▶ **WRITTEN REQUEST**
Can you reproduce verbatim the lines of the records below, beginning at the line that has "important (238, 759)" and stopping after the line that has "learn [415, 1108]", with both of those lines included?

::::

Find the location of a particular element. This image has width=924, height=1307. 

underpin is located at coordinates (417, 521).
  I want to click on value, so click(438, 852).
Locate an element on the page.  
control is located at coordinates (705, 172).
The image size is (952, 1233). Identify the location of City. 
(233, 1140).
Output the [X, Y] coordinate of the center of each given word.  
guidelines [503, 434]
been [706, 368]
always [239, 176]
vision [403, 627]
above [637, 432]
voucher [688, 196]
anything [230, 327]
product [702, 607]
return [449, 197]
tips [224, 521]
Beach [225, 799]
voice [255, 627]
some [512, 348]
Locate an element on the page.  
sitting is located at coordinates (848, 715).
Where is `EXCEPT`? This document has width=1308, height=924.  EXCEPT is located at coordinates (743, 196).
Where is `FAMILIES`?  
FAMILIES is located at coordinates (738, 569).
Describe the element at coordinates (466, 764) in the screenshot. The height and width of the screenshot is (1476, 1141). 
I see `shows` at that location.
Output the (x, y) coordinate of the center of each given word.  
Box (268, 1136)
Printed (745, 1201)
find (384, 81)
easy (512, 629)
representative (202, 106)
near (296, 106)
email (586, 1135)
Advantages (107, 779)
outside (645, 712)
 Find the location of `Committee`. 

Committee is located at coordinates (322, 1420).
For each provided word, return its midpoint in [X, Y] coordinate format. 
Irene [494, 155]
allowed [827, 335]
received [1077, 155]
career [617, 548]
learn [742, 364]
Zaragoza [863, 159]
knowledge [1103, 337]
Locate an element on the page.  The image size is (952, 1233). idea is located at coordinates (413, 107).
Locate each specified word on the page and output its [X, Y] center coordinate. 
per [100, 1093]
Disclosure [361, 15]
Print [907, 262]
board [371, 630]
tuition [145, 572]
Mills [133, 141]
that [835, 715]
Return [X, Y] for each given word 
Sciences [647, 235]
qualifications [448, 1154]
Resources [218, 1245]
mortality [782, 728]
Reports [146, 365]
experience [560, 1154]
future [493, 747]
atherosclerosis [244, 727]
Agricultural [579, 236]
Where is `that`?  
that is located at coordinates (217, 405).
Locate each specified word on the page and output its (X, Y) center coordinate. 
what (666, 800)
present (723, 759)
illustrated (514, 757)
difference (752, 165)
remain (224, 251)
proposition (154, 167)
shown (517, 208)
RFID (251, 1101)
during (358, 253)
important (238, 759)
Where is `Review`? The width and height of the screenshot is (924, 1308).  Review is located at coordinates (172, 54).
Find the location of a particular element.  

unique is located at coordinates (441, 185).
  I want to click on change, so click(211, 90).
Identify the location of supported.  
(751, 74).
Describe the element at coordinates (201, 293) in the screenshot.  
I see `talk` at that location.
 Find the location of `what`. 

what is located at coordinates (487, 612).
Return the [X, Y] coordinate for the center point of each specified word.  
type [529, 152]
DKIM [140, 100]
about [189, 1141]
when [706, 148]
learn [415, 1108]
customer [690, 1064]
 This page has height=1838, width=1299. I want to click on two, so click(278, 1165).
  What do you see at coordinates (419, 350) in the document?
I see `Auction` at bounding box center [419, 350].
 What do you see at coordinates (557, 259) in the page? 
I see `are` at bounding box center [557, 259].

::::

▶ **WORKED ANSWER**
important (238, 759)
Where is `Review`? The width and height of the screenshot is (924, 1308).  Review is located at coordinates (172, 54).
Find the location of a particular element.  

unique is located at coordinates (441, 185).
  I want to click on change, so click(211, 90).
Identify the location of supported.  
(751, 74).
Describe the element at coordinates (201, 293) in the screenshot.  
I see `talk` at that location.
 Find the location of `what`. 

what is located at coordinates (487, 612).
Return the [X, Y] coordinate for the center point of each specified word.  
type [529, 152]
DKIM [140, 100]
about [189, 1141]
when [706, 148]
learn [415, 1108]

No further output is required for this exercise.